By 0158 GMT, Brent crude was trading up 5 cents at $64.18 a barrel. U.S. West Texas Intermediate (WTI) for February delivery edged up 8 cents to $59.52, with the more active March contract rising 2 cents to $59.36.
A primary factor capping price gains is the situation in Iran. A government crackdown on protests over economic hardship has subdued civil unrest, lowering the perceived risk of a U.S. intervention that could threaten oil flows from OPEC's fourth-largest producer.
This de-escalation was seemingly supported by comments from U.S. President Donald Trump, who appeared to step back from earlier threats of intervention.
The market has responded by unwinding the "Iran premium" that had pushed prices to twelve-week highs, according to IG market analyst Tony Sycamore. Despite the recent pullback, prices still settled higher on Friday, and the continued movement of U.S. military assets to the Gulf highlights lingering concerns.

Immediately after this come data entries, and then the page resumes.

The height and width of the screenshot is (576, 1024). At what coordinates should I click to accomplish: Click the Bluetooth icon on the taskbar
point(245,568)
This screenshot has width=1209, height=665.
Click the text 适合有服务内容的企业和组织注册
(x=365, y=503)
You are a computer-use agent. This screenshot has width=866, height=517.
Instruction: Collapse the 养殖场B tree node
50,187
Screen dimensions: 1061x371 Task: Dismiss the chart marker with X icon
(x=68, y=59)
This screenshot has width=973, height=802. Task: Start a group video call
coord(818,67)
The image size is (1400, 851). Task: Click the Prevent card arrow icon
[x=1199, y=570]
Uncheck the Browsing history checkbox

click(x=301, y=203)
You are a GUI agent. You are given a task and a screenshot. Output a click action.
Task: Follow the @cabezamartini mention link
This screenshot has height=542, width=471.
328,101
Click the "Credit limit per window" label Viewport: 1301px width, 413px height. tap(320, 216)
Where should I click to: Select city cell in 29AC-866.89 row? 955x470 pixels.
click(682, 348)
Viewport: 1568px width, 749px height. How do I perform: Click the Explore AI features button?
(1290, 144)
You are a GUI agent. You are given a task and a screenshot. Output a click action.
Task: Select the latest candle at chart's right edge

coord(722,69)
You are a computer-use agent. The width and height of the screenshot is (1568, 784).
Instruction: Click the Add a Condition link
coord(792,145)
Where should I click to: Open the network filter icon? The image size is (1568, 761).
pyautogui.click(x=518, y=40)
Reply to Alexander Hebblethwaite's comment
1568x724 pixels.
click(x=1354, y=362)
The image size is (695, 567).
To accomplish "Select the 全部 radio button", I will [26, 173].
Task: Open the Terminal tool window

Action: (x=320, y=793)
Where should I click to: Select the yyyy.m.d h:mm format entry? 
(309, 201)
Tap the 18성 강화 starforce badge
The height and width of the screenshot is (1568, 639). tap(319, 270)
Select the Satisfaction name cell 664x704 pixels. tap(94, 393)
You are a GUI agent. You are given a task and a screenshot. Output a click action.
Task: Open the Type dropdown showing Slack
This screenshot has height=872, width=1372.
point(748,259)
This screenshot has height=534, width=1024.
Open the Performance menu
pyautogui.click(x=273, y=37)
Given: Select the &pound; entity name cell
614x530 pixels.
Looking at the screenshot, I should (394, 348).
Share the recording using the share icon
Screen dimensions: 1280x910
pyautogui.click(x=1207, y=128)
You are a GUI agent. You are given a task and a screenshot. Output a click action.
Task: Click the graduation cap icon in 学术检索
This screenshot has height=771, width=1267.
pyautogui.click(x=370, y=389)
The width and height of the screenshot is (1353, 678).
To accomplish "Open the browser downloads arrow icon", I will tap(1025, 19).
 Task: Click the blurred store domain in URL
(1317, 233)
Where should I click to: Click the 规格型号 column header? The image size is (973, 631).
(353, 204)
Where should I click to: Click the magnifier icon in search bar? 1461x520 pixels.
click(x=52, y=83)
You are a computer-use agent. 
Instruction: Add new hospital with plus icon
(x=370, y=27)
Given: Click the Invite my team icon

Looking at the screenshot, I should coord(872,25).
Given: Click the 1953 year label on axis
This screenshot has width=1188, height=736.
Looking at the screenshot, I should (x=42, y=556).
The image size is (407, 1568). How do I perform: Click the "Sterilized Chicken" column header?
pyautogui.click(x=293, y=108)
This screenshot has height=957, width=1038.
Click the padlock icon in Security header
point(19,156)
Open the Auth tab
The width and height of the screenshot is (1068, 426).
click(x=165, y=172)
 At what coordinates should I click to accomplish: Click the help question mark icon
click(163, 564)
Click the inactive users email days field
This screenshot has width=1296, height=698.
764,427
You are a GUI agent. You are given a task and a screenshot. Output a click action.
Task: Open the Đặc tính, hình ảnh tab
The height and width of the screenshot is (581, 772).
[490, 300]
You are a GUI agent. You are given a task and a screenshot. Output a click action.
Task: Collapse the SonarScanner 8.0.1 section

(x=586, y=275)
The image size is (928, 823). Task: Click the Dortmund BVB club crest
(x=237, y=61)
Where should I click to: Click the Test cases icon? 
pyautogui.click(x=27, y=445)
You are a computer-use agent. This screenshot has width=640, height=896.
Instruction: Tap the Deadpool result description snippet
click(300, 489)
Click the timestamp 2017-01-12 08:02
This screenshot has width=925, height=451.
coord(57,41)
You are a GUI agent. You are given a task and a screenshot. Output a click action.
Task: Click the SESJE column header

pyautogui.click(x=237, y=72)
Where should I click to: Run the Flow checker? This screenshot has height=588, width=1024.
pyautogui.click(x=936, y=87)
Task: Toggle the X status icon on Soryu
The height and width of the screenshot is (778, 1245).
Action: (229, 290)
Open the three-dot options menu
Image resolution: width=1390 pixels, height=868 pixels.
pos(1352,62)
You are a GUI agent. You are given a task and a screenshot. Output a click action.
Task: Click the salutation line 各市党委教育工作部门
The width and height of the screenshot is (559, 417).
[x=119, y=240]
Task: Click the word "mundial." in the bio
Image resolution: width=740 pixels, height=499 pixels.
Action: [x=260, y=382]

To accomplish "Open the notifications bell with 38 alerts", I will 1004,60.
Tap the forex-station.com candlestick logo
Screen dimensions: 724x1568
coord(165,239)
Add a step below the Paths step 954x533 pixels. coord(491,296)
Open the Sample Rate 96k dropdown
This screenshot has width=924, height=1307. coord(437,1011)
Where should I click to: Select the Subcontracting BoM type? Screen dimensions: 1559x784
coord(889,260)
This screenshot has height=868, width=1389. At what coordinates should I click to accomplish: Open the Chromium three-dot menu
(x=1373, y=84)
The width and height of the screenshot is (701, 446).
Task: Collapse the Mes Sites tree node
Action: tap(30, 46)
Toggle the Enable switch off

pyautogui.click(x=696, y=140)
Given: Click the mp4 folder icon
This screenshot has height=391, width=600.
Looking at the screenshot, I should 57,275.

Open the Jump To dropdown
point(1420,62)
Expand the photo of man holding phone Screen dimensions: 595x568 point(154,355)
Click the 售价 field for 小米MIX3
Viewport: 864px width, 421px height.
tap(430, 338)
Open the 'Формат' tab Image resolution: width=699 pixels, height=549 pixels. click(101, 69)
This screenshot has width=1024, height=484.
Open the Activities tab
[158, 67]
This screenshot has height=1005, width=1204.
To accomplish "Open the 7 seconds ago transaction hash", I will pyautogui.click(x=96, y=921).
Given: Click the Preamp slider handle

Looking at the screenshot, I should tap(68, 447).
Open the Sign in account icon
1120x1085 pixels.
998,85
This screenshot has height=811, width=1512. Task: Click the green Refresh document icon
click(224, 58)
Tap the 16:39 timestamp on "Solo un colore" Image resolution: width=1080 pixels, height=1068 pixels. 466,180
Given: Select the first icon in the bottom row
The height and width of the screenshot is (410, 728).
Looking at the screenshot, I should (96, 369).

Adding to the bearish sentiment was recent U.S. inventory data that surprised the market. According to the EIA, domestic crude stocks rose by 3.4 million barrels in the week ending January 9.
This build-up contradicted analyst expectations for a 1.7 million-barrel draw, reinforcing what Sycamore described as "bearish supply pressures" on the market.
Traders are also monitoring developments in Venezuela. President Trump has stated the U.S. would run the country's oil industry following the capture of Nicolas Maduro, and the U.S. energy secretary confirmed that efforts are underway to grant Chevron an expanded production license.
However, the market remains skeptical about a quick turnaround for Venezuela's struggling oil sector. "It is becoming clear that Venezuela's production ramp-up will take many years to play out," noted Sycamore, suggesting that a significant supply increase from the nation is not imminent.